Descriptor

Introduction

A pipeline built with the POPPy framework usually needs several plugins to generate different data. For traceability, the pipeline needs to track the versions of the plugins, data format used to generate data products. This is done with the registration of the plugins information through a descriptor file, providing the interface and information necessary to the pipeline.

The following sections describe the descriptor interface and the process for loading plugins using the descriptor file.

Descriptor interface

There is two kind of descriptors:

  • one for the pipeline,
  • one for each plugins.

Pipeline descriptor

The pipeline descriptor provides metadata associated to the pipeline, databases and used plugins. All information is inside pipeline.

Identification

The identity of the pipeline is defined with the following JSON objects:

  • identifier: the identifier of the pipeline.
  • name: a human readable name for the pipeline.
  • description: the purpose of the pipeline.

Release

The release object shall inform about the current S/W release. It shall contain the following attributes:

  • version: current version of the pipeline in the format ‘MAJOR.MINOR.REVISION’, following the ROC conventions [AD2].
  • date: date and hour of the release of the S/W in the format ‘YYYY-MM-DD’, where ‘YYYY’, ‘MM’ and ‘DD’ are respectively the year, month and date of the release.
  • author: name of the person, team or entity responsible of the release.
  • contact: contact of the author (e.g., email)
  • institute: name of the institute that delivers the release.
  • modification: a string containing the list of S/W modifications in the current release.

In addition, the release object can provide the following optional attributes:

  • file: file name to reference a data schema, master CDF, etc.
  • reference: name of a file as reference for the documentation, used as an indication for the ROC team.
  • url: indication for an online resource.

Project

The project field contains information used for the auto-generation of some CDF skeleton files.

  • name: name of the project as to set in the skeleton.
  • source: the source of the data.
  • provider: the provider of the data.
  • discipline: category of the data.
  • PI: informations on the Principal Investigator.
    • PI.name for the name of the PI.
    • affiliation for where the PI is affected.
  • instrument_type: the instrument used in the project.
  • mission_group: the group of the mission.

Databases

The databases object contains a list of object, representation of the databases used by the pipeline and their metadata for future references. Each database database follows this structure.

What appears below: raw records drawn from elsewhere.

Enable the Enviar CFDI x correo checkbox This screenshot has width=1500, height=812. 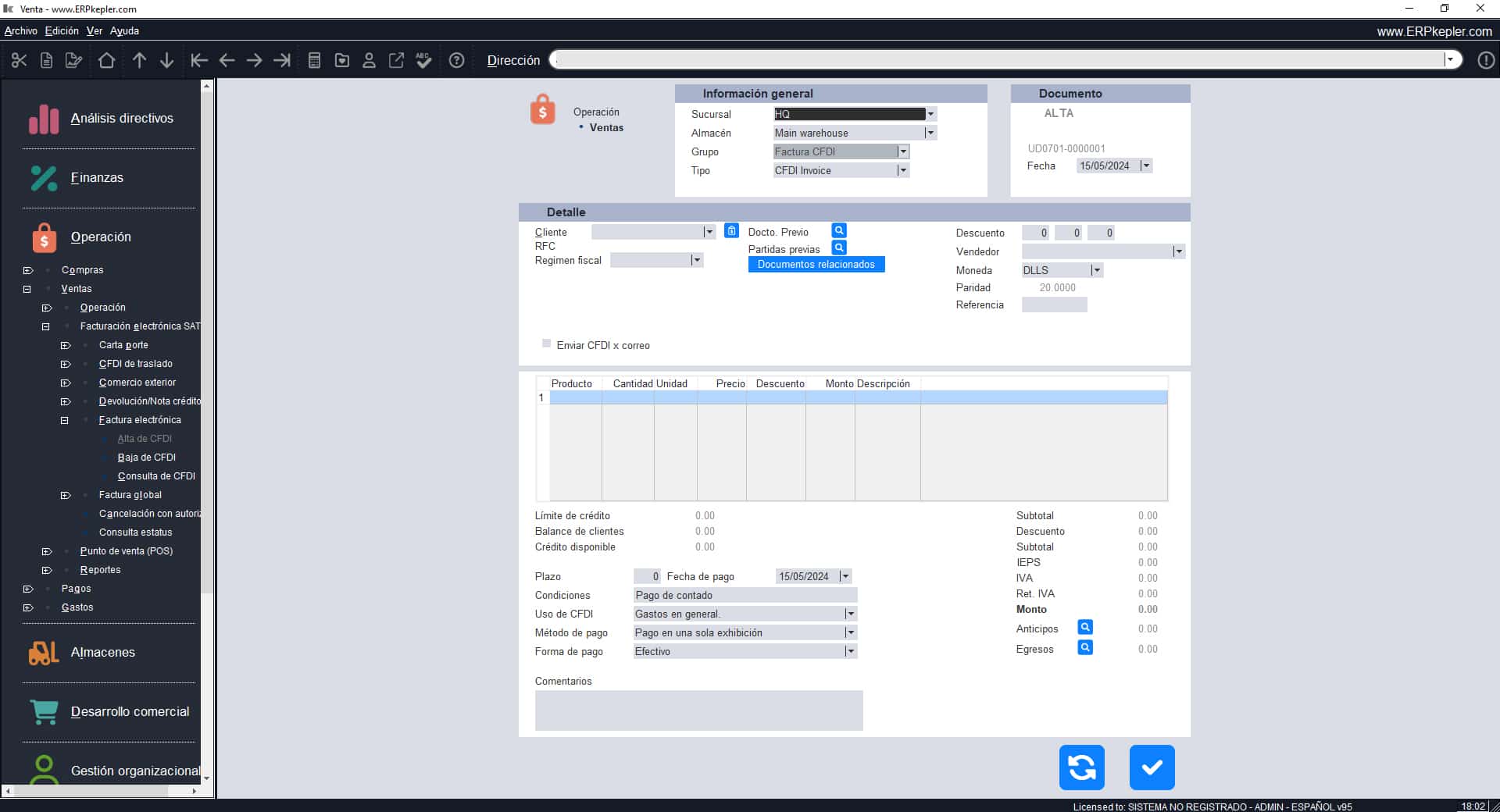[546, 344]
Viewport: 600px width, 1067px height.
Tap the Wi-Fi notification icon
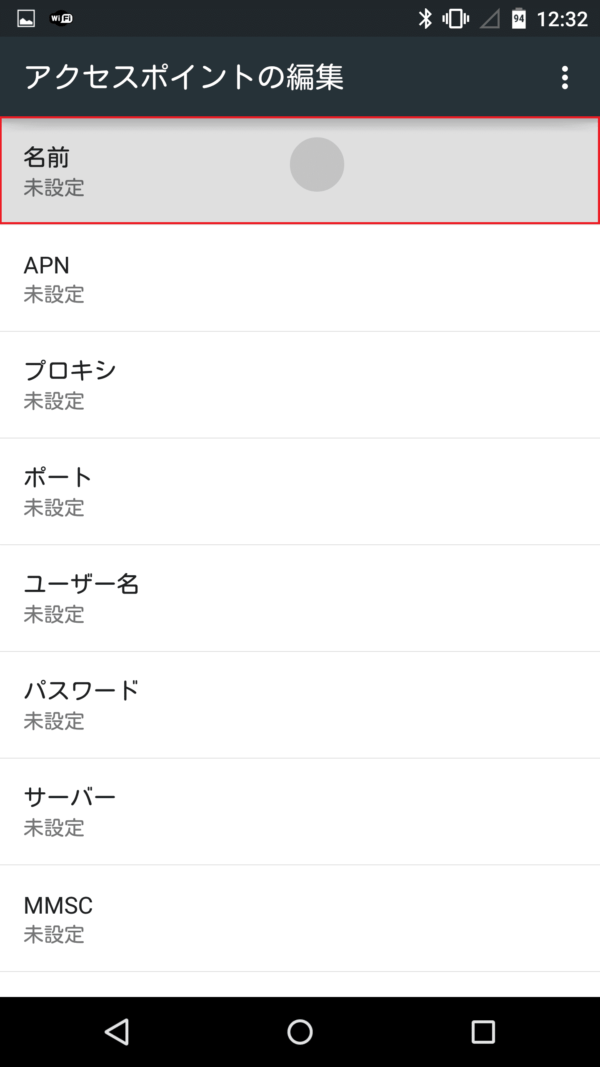click(61, 17)
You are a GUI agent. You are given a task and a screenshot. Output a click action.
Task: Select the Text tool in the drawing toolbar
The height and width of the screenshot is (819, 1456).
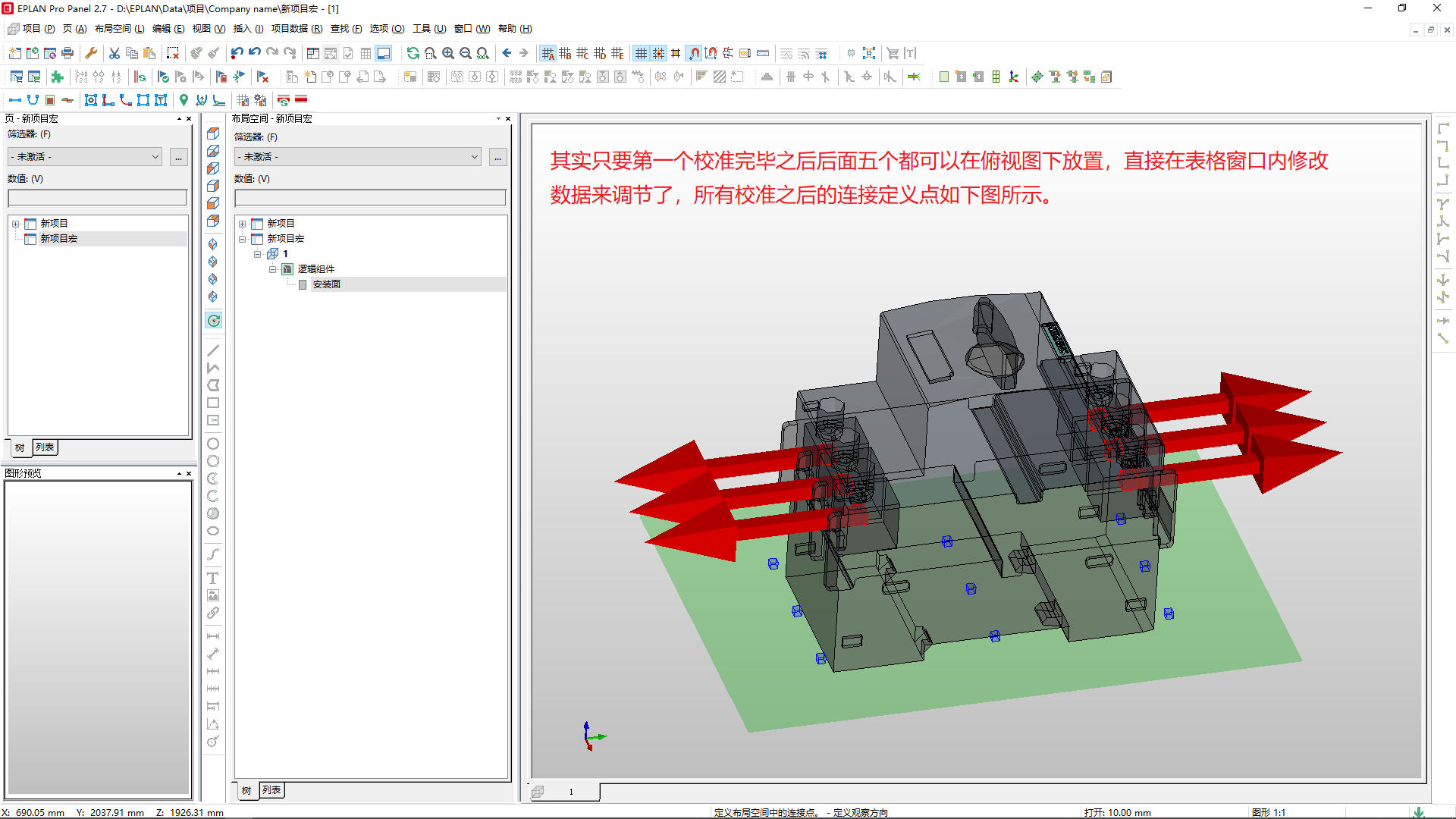(213, 578)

  • identifier: the identifier of the pipeline.
  • name: a human readable name for the pipeline.
  • description: the purpose of the pipeline.
  • release: a release object as defined for the release of the pipeline. The structure must be the same.

Calibration softwares

calibration_softwares contains the list of paths to the external calibration softwares whose descriptor must be loaded into the ROC database.

Plugin descriptor

The descriptor is a file in the JSON format located inside the namespace/plugin/descriptor.json.

A descriptor file is validated against a schema located inside the poppy/pop/config/plugin-descriptor-schema.json.

Identification

Each S/W will be identified in the pipeline by the attributes provided in the identification JSON object:

  • project: name of the project. It shall be “ROC-SGSE” for S/W used in the ROC-SGSE pipeline, and “RPW” otherwise.
  • name: a cool name for the calibration software, to be human readable.
  • identifier: a unique name used as reference by the ROC-SGSE pipeline to identify the S/W. It shall contain Latin alphabet uppercase letters only. For ease of use your name should be namespace.plugin. In all case , the developer team shall validate the identifier (ID) to avoid duplicated names.
  • description: short description of the software. This description will be saved in the ROC database.

Release

The release object shall inform about the current S/W release. It is also used to describe the output data (see section Outputs). It shall contain the following attributes:

  • version: Current version of the S/W in the format ‘MAJOR.MINOR.REVISION’, following the ROC conventions [AD2].
  • date: Date and hour of the release of the S/W in the format ‘YYYY-MM-DD’, where ‘YYYY’, ‘MM’ and ‘DD’ are respectively the year, month and date of the release.
  • author: Name of the person, team or entity responsible of the release
  • contact: contact of the author (e.g., email)
  • institute: Name of the institute that delivers the release
  • modification: a string containing the list of S/W modifications in the current release.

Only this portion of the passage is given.